I need to find errors where inside quotes have blank spaces at the beginning or at the end of them.

Examples of errors:

  1. The news was given by " Jornal do Brasil".
  2. Paris is considered the "City of Light ".

Note that in the first case, inside the quotes, it starts with a blank space, and in the second case, it ends with a blank space.

I want to remove these unnecessary blanks by using regular expressions to point out the error.

I used two Regex for that:

" .*?"
".*? "

In the first, I can point out the quotes that start with the blank space, in the second, when it ends.

Turns out, there’s a problem with these expressions.

Example:

  1. I like the colors "blue" and "black".

Note that there is no error in the sentence. The two words "blue" and "black" do not start or end with white spaces, but, using the regular expression above, he finds a false positive in the " and ".

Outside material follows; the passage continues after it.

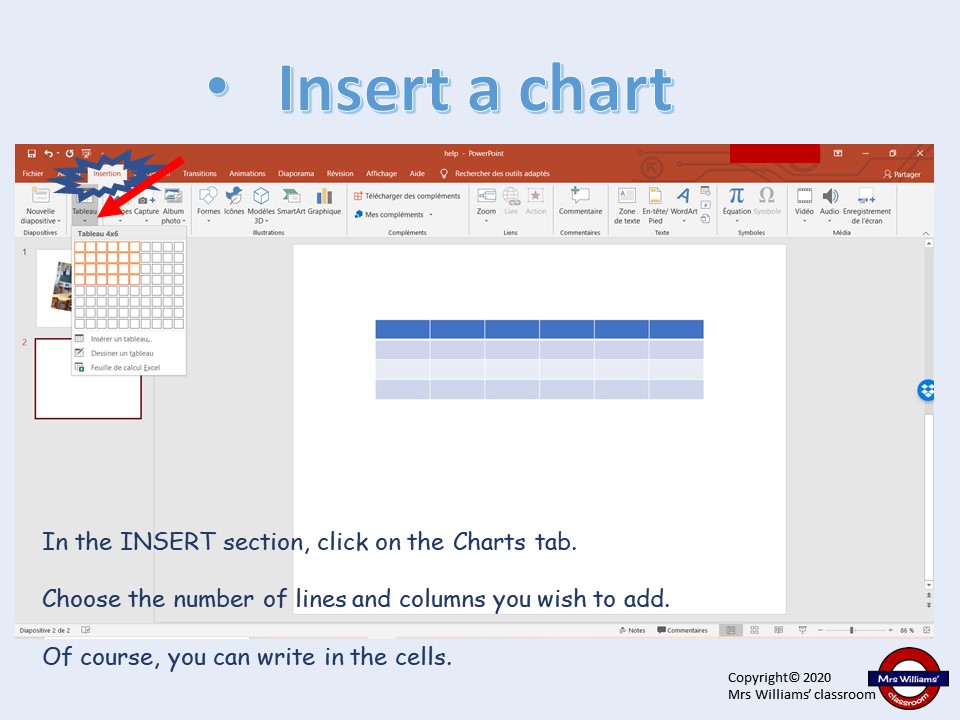Toggle Commentaires pane in status bar
The height and width of the screenshot is (720, 960).
point(682,630)
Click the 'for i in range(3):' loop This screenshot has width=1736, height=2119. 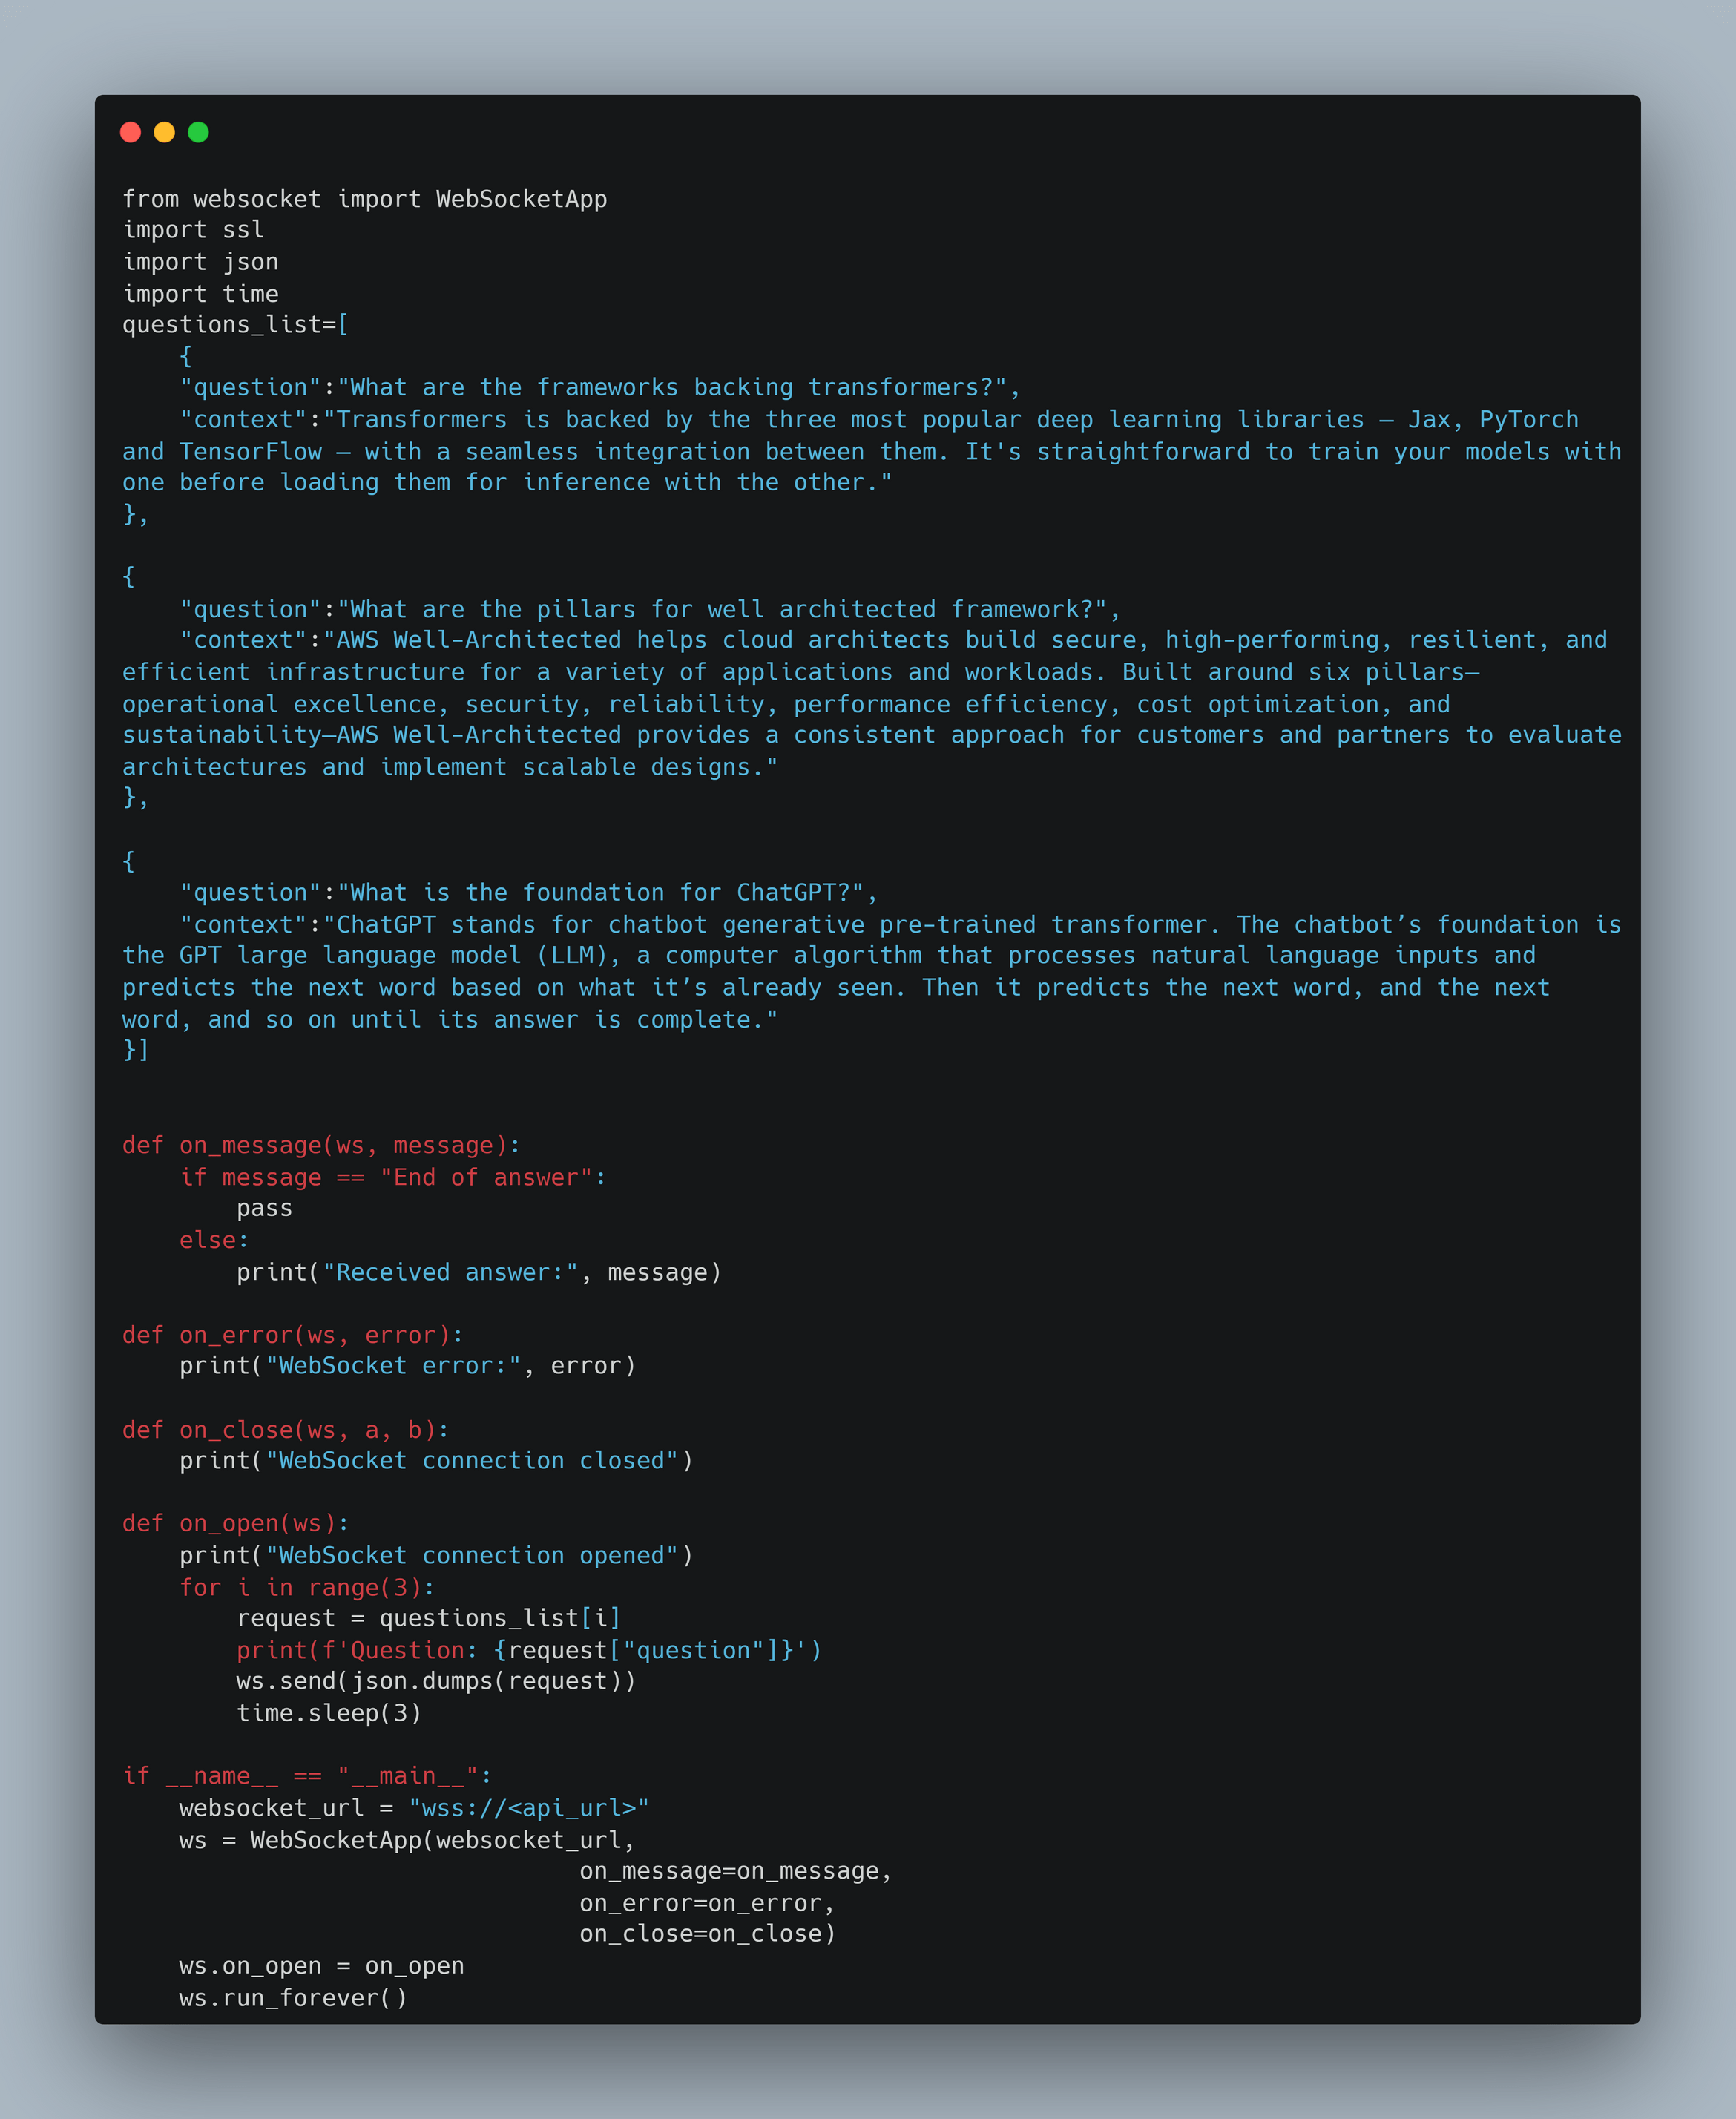307,1588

I tried several ways, but my knowledge in regular expressions is still very poor and I could not correct this mistake.

Which Expreg should I use in this case?

Thank you very much!

regex

  • @Kyllopardiun In my opinion, the example of the question is correct. Even because no false positive would occur if the e was inside the quotes.

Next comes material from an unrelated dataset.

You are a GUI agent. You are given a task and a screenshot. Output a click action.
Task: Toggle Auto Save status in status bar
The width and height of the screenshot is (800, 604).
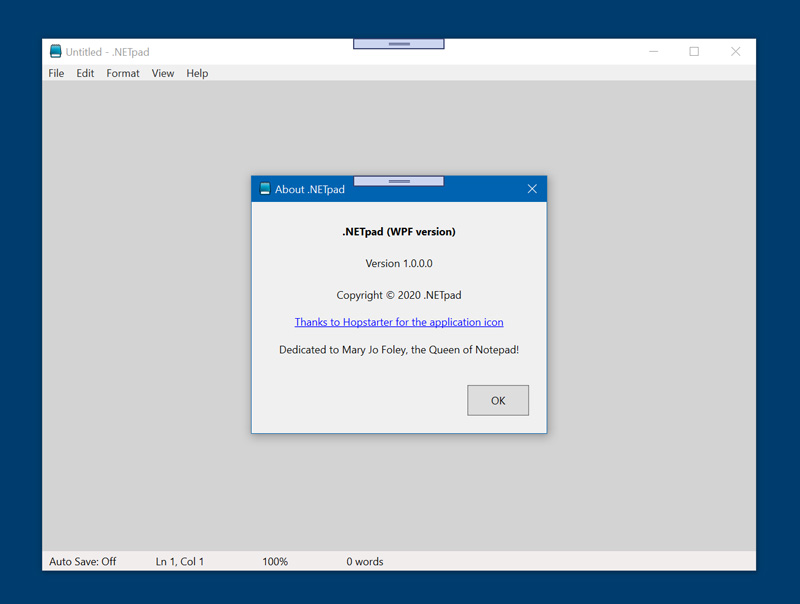83,562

  • @Kyllopardiun No. The phrase is like that. With the and out of quotes.

  • @mgibsonbr Exact.

3 answers

4

The best I can suggest is a regex that matches the string as a whole. Because the problem here is that an analysis local can produce different results from an analysis global.

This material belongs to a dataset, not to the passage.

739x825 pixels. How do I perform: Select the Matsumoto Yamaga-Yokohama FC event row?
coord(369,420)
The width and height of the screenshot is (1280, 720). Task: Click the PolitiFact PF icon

My attempt at solution would be:

^[^"]*(?:"(?:[^"\s]|[^"\s][^"]*[^"\s])?"[^"]*)*$

Example in the Ruble. Explanation:

  • ^ - string start
  • [^"]* - followed by zero or more characters that are not quotation marks (text outside quotation marks)
  • (?:...)* - followed by zero or more of:
    • " - quote
    • (?:...|...)? - with or without:
      • [^"\s] - a single character which is neither quotation marks nor spaces; or:
      • [^"\s] - a character that is neither quotation marks nor spaces, followed by
      • [^"]* - zero or more characters that are not quotes, followed by
      • [^"\s] - a character that is neither quotation marks nor spaces, followed by
    • " - unquote
    • [^"]* - zero or more characters that are not quotation marks (text outside quotation marks)
  • $ - end of string

Explaining in natural language, she takes a stretch out of the quotation marks, then a stretch in, a stretch out, a stretch in, and so on. Quotation marks can be of three types: a) empty - ""; b) with a single character - "a"; c) with a character that before and after, and anything in between - "a...b".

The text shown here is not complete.